=== 渡された文章 ===

【無色の世界】
ちょうど今読んでいるウェブコミックの中に、
余命半年と宣告された死神さんの物語がある。
それを読みながら、ぼんやりと
「あぁ、この世にはさまざまな色があるけれど、この世を離れたらまったく色のない世界になるのかなぁ」
と思った。
あの世=無色の世界
…かどうかは行ったことはもちろんのこと、
風の噂で見たことも聞いたこともないので
本当にそうであるかどうかはわからない。
ただ、私たちが生きているこの世界は
たしかに数多くの色で「彩られて」いる。
一口に「赤」や「青」といっても、
実は何百、何千という種類の色名がつけられている。
彩りに満ち溢れたこの世界は時として疲れるけれど、彩りが全く無くなった「無色の世界」に行きたいとは
思わない。だから、この世で出会う全ての彩りを大切にこれからも生きていきたい。

===

• やること
• 1. 「無色の世界」の文章を、はじめから終わりまで一字も変えずに書き出してください。
• 2. エントリーの中から、「Screen dimensions: 641x231」がある行から「pyautogui.click(x=230, y=579)」がある行までを、その2行も入れて、そのまま出力してください。
この文章とエントリーのあいだに、つながりはありません。

=== 手元のデータ ===

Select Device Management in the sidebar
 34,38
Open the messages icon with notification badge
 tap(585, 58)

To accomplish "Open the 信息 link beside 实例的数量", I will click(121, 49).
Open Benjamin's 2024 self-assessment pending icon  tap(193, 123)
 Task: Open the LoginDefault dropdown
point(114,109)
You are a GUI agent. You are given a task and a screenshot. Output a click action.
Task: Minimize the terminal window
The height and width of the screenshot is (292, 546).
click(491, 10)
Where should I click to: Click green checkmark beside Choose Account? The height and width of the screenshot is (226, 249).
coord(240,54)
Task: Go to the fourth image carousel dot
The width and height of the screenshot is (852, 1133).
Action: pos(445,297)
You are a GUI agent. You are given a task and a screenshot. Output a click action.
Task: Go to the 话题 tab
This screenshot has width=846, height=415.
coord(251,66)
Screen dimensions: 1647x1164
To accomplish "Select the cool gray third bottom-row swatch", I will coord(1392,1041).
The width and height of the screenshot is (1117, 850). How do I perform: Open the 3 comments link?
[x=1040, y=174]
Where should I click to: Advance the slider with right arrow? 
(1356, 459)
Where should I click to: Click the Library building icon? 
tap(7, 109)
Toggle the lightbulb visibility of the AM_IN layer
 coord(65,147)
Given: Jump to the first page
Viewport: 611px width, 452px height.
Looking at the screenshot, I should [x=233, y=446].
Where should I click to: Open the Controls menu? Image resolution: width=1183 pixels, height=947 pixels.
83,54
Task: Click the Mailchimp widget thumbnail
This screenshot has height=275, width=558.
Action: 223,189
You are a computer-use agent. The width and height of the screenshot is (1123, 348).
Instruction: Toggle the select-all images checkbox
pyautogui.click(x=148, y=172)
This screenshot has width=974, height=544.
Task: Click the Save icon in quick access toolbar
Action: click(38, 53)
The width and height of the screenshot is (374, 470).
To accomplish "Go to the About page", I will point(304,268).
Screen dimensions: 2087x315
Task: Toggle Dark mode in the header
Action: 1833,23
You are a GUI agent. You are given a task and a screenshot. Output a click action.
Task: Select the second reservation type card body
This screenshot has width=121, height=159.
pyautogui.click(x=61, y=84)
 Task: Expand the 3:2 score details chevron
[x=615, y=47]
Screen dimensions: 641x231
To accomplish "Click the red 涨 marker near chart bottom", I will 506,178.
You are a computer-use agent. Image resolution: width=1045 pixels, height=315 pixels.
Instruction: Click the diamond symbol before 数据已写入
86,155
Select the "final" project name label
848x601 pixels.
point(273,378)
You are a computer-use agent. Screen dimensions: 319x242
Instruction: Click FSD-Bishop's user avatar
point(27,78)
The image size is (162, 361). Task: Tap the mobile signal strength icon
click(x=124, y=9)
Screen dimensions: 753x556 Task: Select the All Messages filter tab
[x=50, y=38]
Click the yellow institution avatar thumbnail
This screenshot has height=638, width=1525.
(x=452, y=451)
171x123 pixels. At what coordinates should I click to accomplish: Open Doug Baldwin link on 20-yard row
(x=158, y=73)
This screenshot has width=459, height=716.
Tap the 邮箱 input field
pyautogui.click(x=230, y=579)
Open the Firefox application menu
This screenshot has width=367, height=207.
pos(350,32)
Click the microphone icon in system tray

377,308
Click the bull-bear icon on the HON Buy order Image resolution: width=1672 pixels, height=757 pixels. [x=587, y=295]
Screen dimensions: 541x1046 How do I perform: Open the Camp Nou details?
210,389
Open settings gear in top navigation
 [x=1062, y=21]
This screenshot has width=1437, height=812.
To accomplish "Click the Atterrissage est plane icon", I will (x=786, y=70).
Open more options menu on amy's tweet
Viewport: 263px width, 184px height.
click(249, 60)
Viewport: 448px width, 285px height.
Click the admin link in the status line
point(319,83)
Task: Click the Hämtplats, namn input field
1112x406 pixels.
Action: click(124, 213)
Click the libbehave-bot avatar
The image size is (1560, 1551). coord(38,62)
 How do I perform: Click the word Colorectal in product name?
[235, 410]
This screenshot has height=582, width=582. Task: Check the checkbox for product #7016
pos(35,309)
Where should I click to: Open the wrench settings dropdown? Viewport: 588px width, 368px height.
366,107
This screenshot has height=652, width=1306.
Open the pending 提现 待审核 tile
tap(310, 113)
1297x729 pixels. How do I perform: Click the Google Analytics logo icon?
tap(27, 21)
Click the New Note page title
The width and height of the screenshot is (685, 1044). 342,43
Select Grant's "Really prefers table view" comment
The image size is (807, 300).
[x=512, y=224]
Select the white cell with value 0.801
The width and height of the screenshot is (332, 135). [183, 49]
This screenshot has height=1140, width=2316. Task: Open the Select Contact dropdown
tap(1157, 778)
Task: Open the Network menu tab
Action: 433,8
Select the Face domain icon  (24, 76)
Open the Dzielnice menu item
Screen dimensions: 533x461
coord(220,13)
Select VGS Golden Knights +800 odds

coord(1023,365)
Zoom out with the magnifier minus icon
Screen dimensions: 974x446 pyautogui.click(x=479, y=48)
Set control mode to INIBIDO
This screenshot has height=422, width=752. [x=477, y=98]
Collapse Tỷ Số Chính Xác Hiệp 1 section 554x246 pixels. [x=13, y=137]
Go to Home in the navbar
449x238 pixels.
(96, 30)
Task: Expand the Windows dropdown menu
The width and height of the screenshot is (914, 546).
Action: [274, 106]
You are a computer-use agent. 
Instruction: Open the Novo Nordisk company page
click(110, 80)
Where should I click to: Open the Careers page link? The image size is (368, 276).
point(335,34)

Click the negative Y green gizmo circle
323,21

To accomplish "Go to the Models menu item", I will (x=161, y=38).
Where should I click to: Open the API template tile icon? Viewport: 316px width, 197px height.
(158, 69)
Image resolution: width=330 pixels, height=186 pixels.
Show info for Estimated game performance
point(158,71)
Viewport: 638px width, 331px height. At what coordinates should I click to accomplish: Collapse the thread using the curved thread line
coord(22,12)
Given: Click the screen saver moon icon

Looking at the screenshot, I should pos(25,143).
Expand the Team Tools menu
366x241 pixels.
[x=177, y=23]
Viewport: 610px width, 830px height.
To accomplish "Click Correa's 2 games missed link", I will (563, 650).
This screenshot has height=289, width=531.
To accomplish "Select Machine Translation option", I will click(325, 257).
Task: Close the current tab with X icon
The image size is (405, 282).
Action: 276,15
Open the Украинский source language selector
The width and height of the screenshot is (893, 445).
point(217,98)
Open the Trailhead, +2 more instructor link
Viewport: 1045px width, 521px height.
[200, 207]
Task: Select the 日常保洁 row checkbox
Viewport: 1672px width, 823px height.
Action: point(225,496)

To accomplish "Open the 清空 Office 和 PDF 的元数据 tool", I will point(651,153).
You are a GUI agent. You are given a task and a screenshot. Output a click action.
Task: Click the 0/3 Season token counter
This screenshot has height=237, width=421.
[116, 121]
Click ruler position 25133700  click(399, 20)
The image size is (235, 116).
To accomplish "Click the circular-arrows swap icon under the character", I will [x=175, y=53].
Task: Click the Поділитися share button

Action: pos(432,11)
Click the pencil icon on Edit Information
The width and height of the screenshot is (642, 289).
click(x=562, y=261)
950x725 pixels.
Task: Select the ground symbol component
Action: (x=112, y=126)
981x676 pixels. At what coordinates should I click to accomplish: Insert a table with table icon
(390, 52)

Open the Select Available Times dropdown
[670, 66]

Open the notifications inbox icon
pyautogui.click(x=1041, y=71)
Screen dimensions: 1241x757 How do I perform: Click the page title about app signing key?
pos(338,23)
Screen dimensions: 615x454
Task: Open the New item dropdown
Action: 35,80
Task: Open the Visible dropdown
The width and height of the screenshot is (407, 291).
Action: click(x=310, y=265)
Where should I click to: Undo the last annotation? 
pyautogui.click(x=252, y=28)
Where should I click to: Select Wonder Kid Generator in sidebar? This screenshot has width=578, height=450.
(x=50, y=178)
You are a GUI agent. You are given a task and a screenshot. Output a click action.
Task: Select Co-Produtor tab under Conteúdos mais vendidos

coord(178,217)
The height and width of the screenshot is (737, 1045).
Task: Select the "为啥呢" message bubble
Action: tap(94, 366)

===

• 答えの一覧
• 1.
【無色の世界】
ちょうど今読んでいるウェブコミックの中に、
余命半年と宣告された死神さんの物語がある。
それを読みながら、ぼんやりと
「あぁ、この世にはさまざまな色があるけれど、この世を離れたらまったく色のない世界になるのかなぁ」
と思った。
あの世=無色の世界
…かどうかは行ったことはもちろんのこと、
風の噂で見たことも聞いたこともないので
本当にそうであるかどうかはわからない。
ただ、私たちが生きているこの世界は
たしかに数多くの色で「彩られて」いる。
一口に「赤」や「青」といっても、
実は何百、何千という種類の色名がつけられている。
彩りに満ち溢れたこの世界は時として疲れるけれど、彩りが全く無くなった「無色の世界」に行きたいとは
思わない。だから、この世で出会う全ての彩りを大切にこれからも生きていきたい。

• 2.
Screen dimensions: 641x231
To accomplish "Click the red 涨 marker near chart bottom", I will 506,178.
You are a computer-use agent. Image resolution: width=1045 pixels, height=315 pixels.
Instruction: Click the diamond symbol before 数据已写入
86,155
Select the "final" project name label
848x601 pixels.
point(273,378)
You are a computer-use agent. Screen dimensions: 319x242
Instruction: Click FSD-Bishop's user avatar
point(27,78)
The image size is (162, 361). Task: Tap the mobile signal strength icon
click(x=124, y=9)
Screen dimensions: 753x556 Task: Select the All Messages filter tab
[x=50, y=38]
Click the yellow institution avatar thumbnail
This screenshot has height=638, width=1525.
(x=452, y=451)
171x123 pixels. At what coordinates should I click to accomplish: Open Doug Baldwin link on 20-yard row
(x=158, y=73)
This screenshot has width=459, height=716.
Tap the 邮箱 input field
pyautogui.click(x=230, y=579)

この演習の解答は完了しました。